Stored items
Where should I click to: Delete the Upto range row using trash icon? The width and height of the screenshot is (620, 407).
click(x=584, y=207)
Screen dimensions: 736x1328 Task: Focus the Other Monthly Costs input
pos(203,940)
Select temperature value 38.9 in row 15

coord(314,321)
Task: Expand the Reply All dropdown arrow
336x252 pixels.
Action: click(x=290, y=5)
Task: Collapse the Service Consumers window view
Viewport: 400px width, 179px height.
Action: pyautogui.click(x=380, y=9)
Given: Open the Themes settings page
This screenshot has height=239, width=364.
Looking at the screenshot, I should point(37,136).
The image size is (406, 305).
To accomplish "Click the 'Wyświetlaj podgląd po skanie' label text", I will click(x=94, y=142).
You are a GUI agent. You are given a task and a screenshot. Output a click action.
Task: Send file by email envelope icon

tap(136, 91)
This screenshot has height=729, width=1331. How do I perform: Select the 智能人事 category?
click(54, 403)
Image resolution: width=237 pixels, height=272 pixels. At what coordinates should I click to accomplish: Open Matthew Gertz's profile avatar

Problem requirements:
The answer must be the line containing "Task: Expand the Reply All dropdown arrow" and every line after it to the end of the records, repeated exactly.

Answer to this exercise:
Task: Expand the Reply All dropdown arrow
336x252 pixels.
Action: click(x=290, y=5)
Task: Collapse the Service Consumers window view
Viewport: 400px width, 179px height.
Action: pyautogui.click(x=380, y=9)
Given: Open the Themes settings page
This screenshot has height=239, width=364.
Looking at the screenshot, I should point(37,136).
The image size is (406, 305).
To accomplish "Click the 'Wyświetlaj podgląd po skanie' label text", I will click(x=94, y=142).
You are a GUI agent. You are given a task and a screenshot. Output a click action.
Task: Send file by email envelope icon

tap(136, 91)
This screenshot has height=729, width=1331. How do I perform: Select the 智能人事 category?
click(54, 403)
Image resolution: width=237 pixels, height=272 pixels. At what coordinates should I click to accomplish: Open Matthew Gertz's profile avatar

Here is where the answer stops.